The Keras loss functions (or objectives from 1.x) return the mean loss for the mini-batch.
For example:
def hinge(y_true, y_pred):
return K.mean(K.maximum(1. - y_true * y_pred, 0.), axis=-1)
In Model.compile(..., loss_fn, ...), a call is made to `_weighted_masked_objective(loss_fn)` to convert unweighted loss functions to weighted loss functions, which does the following:
score_array = fn(y_true, y_pred)
...
score_array *= weights
score_array /= K.mean(K.cast(K.not_equal(weights, 0), K.floatx()))
weighted_loss = K.mean(score_array)
Take a mini-batch of 2, with sample losses [x1, x2] and non-zero sample weights [w1, w2].

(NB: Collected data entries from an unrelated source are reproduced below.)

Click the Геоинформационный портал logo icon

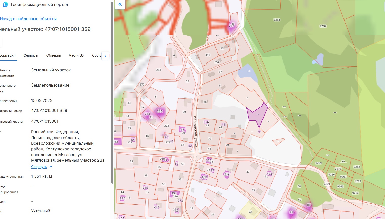[x=6, y=5]
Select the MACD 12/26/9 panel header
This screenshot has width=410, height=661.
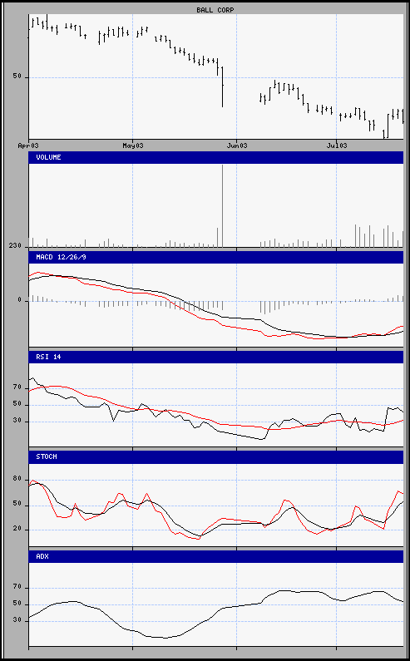coord(216,257)
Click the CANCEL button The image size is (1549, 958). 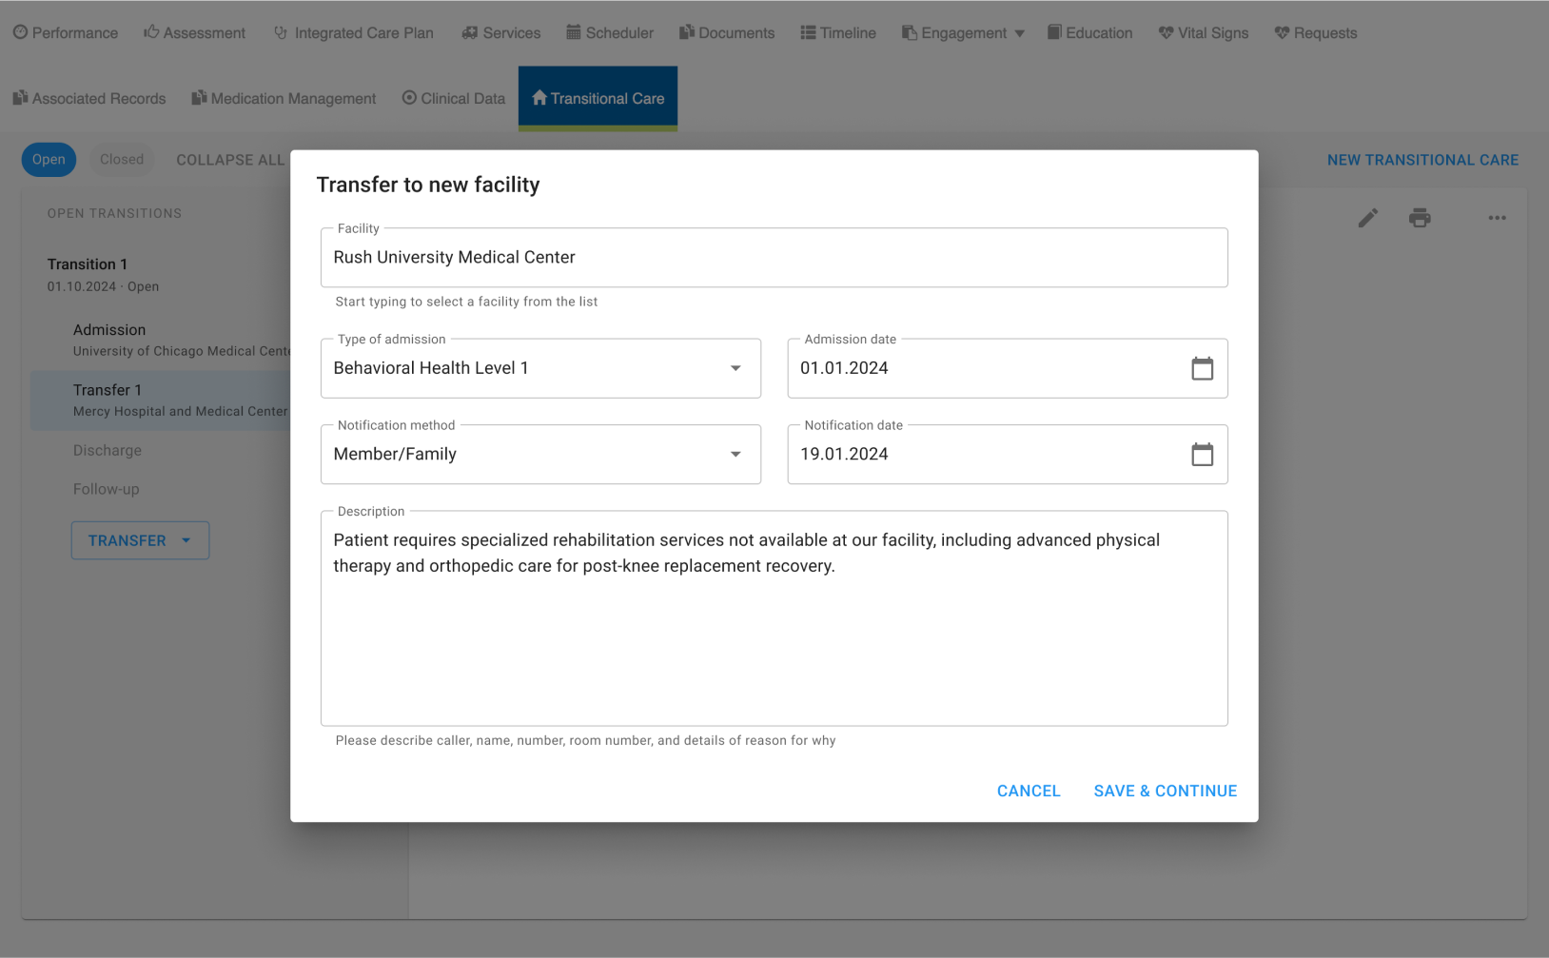1029,792
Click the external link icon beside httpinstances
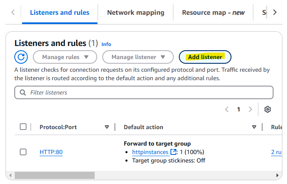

The loss function will return: loss = mean([x1, x2]) = (x1 + x2)/2
This will be converted into the following 'weighted loss function':
weighted_loss = mean(loss * [w1, w2] / 1.0) = (w1*loss + w2*loss)/2
= ( w1*(x1 + x2)/2 + w2*(x1 + x2)/2 ) / 2
= x1*(w1 + w2)/4 + x2*(w1 + w2)/4
This is not quite the same as the mean weighted loss I expected:
weighted_loss = mean([w1*x1, w2*x2]) = (w1*x1 + w2*x2)/2
Did I misunderstand something, or is there a different interpretation of sample weights here?